Sibisnis JAKARTA. Pasar Surat Berharga Negara (SBN) mengalami tekanan dengan arus modal asing yang keluar, sekaligus mendorong kenaikan imbal hasil (yield) obligasi pemerintah.
Data Bank Indonesia (BI) menunjukkan, selama periode transaksi 22–25 September 2025, terjadi arus keluar dana asing sebesar Rp 2,71 triliun. Mayoritas dana tersebut, yakni Rp 2,16 triliun, meninggalkan pasar SBN.
Secara kumulatif sepanjang tahun ini, hingga 25 September 2025, investor asing masih mencatatkan beli bersih (neto) sebesar Rp 36,25 triliun di pasar SBN. Namun, di sisi lain, terjadi jual bersih (neto) yang signifikan di pasar saham sebesar Rp 51,34 triliun dan di Sekuritas Rupiah Bank Indonesia (SRBI) mencapai Rp 128,85 triliun.

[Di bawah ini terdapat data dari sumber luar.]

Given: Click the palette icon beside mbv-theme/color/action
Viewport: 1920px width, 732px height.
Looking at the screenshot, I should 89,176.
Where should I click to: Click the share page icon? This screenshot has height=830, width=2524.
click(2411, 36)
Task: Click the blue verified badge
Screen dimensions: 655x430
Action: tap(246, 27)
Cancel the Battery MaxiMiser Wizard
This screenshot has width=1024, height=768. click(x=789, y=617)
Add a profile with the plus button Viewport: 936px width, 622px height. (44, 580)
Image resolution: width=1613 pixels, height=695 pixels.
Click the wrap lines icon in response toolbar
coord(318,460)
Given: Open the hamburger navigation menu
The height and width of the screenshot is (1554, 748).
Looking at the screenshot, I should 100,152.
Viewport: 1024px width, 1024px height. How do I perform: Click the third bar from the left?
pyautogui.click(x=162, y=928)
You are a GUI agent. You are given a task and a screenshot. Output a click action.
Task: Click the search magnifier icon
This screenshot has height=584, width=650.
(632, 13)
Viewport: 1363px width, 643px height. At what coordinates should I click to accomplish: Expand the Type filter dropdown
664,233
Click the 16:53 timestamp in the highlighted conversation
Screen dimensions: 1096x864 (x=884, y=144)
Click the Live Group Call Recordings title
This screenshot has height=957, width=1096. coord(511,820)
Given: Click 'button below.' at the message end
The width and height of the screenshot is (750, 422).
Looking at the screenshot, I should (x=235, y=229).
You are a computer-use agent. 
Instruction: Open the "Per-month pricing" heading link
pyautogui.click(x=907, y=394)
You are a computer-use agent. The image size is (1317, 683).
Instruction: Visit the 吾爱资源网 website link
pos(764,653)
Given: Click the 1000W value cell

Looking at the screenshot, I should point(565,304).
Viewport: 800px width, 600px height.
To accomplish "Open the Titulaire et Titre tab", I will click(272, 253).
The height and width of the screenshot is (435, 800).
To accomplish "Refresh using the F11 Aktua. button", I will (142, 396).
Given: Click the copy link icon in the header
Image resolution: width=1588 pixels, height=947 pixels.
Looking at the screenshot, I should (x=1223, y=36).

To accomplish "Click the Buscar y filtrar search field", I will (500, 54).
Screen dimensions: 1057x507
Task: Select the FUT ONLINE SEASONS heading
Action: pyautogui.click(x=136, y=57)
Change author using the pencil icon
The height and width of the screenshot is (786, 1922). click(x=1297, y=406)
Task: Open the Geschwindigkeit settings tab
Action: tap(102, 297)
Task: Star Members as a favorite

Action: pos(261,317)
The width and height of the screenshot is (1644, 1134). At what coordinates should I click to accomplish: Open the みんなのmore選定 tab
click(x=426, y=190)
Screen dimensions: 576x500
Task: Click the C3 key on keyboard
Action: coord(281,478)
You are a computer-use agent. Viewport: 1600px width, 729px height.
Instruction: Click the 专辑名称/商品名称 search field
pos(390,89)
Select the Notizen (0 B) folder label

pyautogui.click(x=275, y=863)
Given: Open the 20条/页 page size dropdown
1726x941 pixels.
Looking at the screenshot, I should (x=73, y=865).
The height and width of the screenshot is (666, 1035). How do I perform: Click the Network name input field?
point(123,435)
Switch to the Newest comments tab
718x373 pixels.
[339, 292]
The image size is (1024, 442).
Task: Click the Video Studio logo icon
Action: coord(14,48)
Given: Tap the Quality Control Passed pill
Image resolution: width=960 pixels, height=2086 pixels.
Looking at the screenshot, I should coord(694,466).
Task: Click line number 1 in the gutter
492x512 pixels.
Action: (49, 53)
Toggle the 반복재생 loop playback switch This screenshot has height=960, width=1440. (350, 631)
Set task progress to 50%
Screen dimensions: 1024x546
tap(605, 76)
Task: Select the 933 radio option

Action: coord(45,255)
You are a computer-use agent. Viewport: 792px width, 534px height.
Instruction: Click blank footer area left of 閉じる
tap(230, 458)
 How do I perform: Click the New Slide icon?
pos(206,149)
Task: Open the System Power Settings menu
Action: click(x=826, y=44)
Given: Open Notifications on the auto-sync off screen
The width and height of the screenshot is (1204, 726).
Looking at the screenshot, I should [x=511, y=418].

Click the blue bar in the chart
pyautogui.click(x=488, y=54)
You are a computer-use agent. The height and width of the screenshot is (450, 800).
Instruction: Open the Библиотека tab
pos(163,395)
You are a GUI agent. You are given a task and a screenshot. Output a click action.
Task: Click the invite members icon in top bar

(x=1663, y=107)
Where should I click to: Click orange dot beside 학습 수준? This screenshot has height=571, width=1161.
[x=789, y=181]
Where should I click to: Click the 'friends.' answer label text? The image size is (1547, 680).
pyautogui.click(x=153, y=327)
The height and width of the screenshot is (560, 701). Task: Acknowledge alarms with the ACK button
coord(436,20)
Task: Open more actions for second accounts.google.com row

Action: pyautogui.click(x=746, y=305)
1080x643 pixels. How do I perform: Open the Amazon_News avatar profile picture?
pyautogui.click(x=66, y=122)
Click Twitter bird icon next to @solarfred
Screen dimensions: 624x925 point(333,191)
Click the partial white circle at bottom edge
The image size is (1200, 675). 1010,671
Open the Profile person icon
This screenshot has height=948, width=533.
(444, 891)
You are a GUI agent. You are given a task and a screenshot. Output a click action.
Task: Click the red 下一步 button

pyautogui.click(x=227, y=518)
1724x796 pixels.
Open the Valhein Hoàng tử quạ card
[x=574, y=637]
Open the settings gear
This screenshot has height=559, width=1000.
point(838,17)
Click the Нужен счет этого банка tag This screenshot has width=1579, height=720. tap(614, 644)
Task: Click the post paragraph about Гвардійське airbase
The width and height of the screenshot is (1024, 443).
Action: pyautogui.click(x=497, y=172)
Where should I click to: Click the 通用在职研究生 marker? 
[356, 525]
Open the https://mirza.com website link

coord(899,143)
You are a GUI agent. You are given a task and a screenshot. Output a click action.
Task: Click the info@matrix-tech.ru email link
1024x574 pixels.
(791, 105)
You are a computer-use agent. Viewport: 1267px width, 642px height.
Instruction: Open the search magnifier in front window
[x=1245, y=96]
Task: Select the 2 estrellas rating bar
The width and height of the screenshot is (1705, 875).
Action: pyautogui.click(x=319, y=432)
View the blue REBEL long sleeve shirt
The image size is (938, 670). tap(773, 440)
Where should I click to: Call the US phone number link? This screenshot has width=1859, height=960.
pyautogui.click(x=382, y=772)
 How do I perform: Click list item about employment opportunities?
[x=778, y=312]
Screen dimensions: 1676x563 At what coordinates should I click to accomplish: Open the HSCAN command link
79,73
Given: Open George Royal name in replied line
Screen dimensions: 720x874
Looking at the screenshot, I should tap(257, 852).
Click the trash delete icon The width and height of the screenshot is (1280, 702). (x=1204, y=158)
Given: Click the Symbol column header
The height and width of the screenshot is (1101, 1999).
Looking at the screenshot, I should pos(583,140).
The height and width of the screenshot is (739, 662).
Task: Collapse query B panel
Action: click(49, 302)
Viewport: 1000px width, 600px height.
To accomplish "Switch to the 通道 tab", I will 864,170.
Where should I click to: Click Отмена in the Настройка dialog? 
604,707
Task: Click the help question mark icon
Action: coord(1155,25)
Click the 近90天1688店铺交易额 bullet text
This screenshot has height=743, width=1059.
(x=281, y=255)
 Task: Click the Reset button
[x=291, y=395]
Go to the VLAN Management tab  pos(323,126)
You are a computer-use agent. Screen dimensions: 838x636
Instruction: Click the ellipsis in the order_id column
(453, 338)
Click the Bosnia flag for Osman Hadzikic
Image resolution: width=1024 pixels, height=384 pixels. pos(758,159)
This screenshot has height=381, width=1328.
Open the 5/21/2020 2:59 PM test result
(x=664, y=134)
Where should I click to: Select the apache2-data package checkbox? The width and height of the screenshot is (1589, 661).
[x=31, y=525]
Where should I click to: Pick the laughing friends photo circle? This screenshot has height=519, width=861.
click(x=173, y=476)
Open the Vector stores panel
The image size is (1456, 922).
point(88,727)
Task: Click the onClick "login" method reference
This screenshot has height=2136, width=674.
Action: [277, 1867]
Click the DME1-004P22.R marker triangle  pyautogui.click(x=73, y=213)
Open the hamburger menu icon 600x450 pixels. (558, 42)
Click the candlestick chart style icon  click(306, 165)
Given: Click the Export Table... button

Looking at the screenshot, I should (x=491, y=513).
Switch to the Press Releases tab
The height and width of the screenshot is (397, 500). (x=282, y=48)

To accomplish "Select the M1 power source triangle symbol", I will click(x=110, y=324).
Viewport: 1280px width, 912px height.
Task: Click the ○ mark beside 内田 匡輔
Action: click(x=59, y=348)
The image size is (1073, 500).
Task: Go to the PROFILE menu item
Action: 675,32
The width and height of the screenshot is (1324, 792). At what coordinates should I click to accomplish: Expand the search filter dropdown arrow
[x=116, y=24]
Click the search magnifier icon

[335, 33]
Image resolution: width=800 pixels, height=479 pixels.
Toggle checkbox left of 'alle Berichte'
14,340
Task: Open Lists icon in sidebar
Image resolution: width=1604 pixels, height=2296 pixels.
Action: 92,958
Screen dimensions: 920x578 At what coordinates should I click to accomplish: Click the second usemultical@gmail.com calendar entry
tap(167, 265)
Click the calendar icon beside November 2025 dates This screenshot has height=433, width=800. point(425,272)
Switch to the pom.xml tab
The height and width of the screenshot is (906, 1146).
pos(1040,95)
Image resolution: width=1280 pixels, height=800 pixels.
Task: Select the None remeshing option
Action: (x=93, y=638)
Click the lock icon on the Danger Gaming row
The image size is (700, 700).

Tekanan pada SBN ini tercermin dari kenaikan *yield* obligasi pemerintah tenor 10 tahun. Pada penutupan perdagangan Jumat (26/9), *yield* SBN 10 tahun berada di level 6,43%, naik tipis 0,002% secara harian dan meningkat 0,089% dalam sebulan terakhir. Kenaikan *yield* ini mengindikasikan penurunan harga obligasi.
Selain itu, per 28 September 2025, risiko investasi atau *credit default swap* (CDS) Indonesia tenor 5 tahun juga mengalami kenaikan menjadi 84,03 basis poin. Sebelumnya, pada 19 September 2025, risiko investasi tercatat sebesar 69,59 basis poin. Peningkatan CDS ini menandakan persepsi risiko yang meningkat terhadap investasi di Indonesia.
Kepala Ekonom Permata Bank, Josua Pardede, mengamati bahwa arus keluar modal asing yang berkelanjutan dari obligasi pemerintah menjadi penyebab utama kenaikan *yield* obligasi. Ia mengidentifikasi dua faktor eksternal utama yang memicu tekanan pada pasar SBN.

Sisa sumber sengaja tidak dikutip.